Most crucially, you are entirely wrong that "UBC has rigid, inflexible grading schemes". Assigning grades is a prerogative of course instructors; neither UBC nor the department has power over these schemes. Thus UBC has no current policy on grading schemes, and could not adopt your preferred scheme either.
Possibly you mean "We have observed that UBC instructors typically choose rigid, inflexible grading schemes"? That is an entirely legitimate complaint (I'm not sure I agree with it, but you have your views on this).
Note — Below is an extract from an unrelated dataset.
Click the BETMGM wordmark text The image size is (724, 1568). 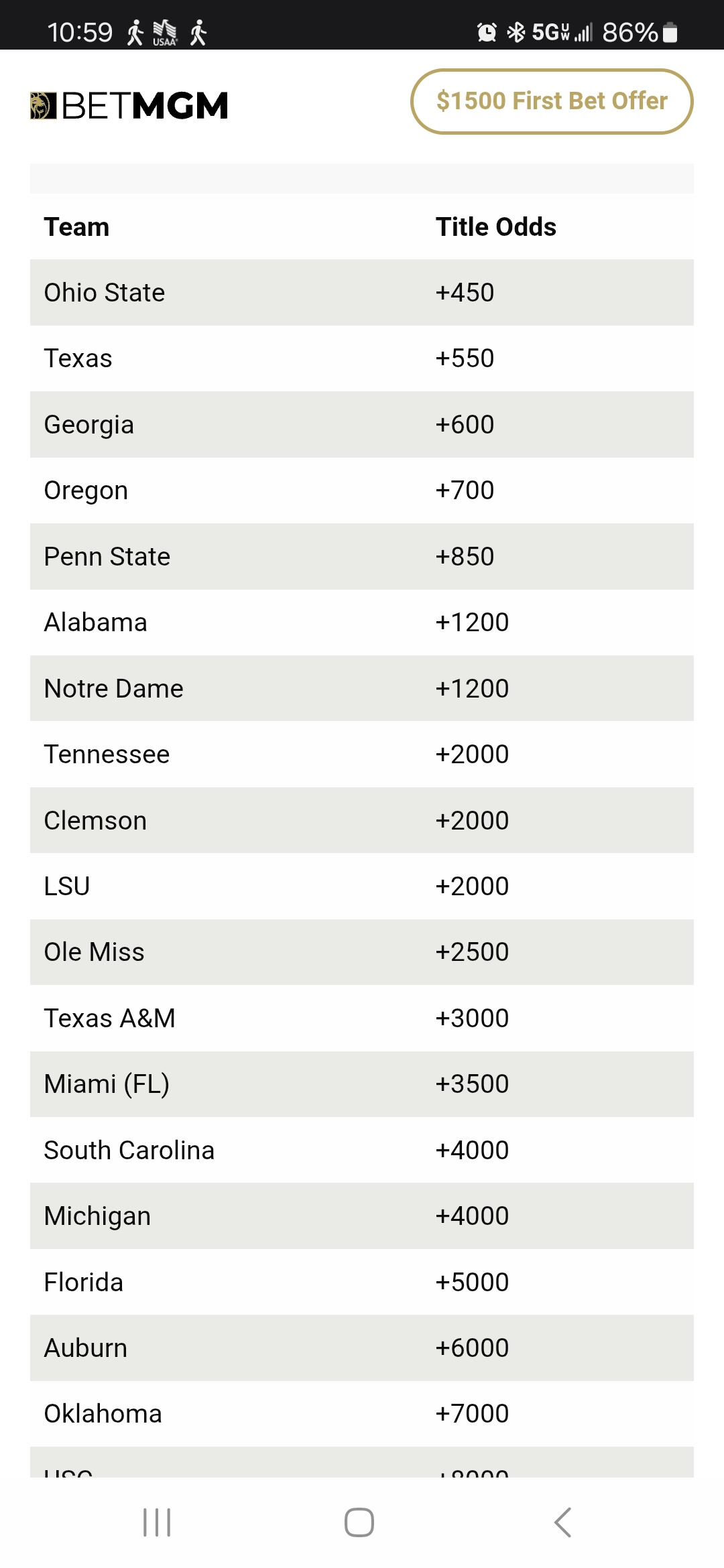[145, 106]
In that case you should frame this part as a direct communication between you and the individual instructors, rather than as a communiction between you and the *department* (which can't act on this).
[bx]For my own part, I have been an advocate of the following pedagogical approach to our courses, including the honours ones:
A. Some material of the course is foundational, and *mastery* of this material is required for passing the course. Students should be required to score at least 80% on this part to pass the course. I usually implement this by offering repeated retakes of the exams/exam parts which test this material.
B. The rest is extensional: students will perform at different levels and course grades will reflect the average of performance across this material.
I've used variants of this for MATH 223 and 322. I am advocating for MATH 100 to adopt this approach. But I have to emphasize that this is my personal choice, and in general something for each instructor to decide. This topic is not out of place in a policy document, but please acknowledge that it is not a policy issue.